Releasing social and commercial value. In a digital age, data is a key resource for social and commercial activities. Everything from finding your local post office to building a search engine requires access to data, much of which is created or held by government. By opening up data, government can help drive the creation of innovative business and services that deliver social and commercial value.”

The Open Data Foundation publish an annual Open Data Index. This ranks countries in terms of how good their government (and other organisations) are at the making information available and accessible in ten key areas:

• government spending
• government budget
• election results
• transport timetables
• postcodes
• a high level copy of a national map
• air quality and pollution levels
• legislation
• a company register
• and national statistics

The 2013 index, which has just been released, gives the UK the best score for open data. The US is second (which in the light of the revelations about the NSA and GCHQ is rather ironic). Denmark, Norway and the Netherlands follow the UK and US. Of the 70 countries assessed, Cyprus, St Kitts & Nevis, the British Virgin Islands, Kenya and Burkina Faso record the lowest scores.

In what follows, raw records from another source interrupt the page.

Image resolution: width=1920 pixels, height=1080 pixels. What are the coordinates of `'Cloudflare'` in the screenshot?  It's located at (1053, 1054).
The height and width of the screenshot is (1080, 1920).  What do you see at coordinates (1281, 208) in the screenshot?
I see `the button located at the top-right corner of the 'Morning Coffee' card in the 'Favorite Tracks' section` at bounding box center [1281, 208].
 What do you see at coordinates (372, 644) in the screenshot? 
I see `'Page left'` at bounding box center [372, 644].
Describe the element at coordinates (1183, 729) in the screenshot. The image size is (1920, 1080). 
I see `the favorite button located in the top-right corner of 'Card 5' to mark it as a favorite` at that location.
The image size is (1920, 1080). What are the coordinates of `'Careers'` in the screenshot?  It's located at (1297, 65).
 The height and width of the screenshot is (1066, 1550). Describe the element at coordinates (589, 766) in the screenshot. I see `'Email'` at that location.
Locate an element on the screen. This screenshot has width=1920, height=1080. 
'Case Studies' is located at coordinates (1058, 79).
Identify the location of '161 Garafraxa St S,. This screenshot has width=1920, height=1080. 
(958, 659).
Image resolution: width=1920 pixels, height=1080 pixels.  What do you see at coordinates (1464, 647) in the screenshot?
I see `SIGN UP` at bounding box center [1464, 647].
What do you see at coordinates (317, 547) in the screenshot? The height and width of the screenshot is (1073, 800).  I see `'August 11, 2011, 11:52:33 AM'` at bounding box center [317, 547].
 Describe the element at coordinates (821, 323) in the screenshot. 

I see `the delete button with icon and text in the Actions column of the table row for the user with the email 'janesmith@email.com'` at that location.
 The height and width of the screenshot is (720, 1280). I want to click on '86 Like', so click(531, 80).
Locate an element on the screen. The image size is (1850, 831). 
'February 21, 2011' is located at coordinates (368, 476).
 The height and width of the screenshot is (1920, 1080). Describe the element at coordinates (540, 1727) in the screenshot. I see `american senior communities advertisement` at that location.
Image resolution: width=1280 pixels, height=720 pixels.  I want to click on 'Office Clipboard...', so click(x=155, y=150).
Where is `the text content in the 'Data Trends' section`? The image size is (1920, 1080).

Rufus Pollock, Founder and CEO of the Open Knowledge Foundation, commenting on the 2013 Open Data Index, said: “Opening up government data drives democracy, accountability and innovation. It enables citizens to know and exercise their rights, and it brings benefits across society: from transport, to education and health.” But he also went on to note: “There has been a welcome increase in support for open data from governments in the last few years, but this Index reveals that too much valuable information is still unavailable.”

An issue the research for the Index highlighted is a lack of re-usability of the data that is available. Less than half of the ten key datasets in the top 20 countries are available to re-use as open data.
Pollock explains that even leading countries don’t realise the importance of re-usability to open data: “For the true benefits of open data to be realised, governments must do more than simply put a few spreadsheets online. The information should be easily found and understood, and should be able to be freely used, reused and shared by anyone, anywhere, for any purpose.”

Psychologists have shown that there are two fundamental drivers of behaviour which determine whether or not you choose to do something: whether you want to do it, and whether you (think you) can do it. The Open Data Index looks to be a good reflection of those two factors. If you want a society that wants to open up its data in order to see it used and to make it useful you not only have to believe that this is a good thing, but you also need to have the technical and economic capability to see those aspirations come to fruition. Much to my, and I suspect many other people’s surprise, it seems that Britain is out in front in this respect. Most certainly a reason to be cheerful!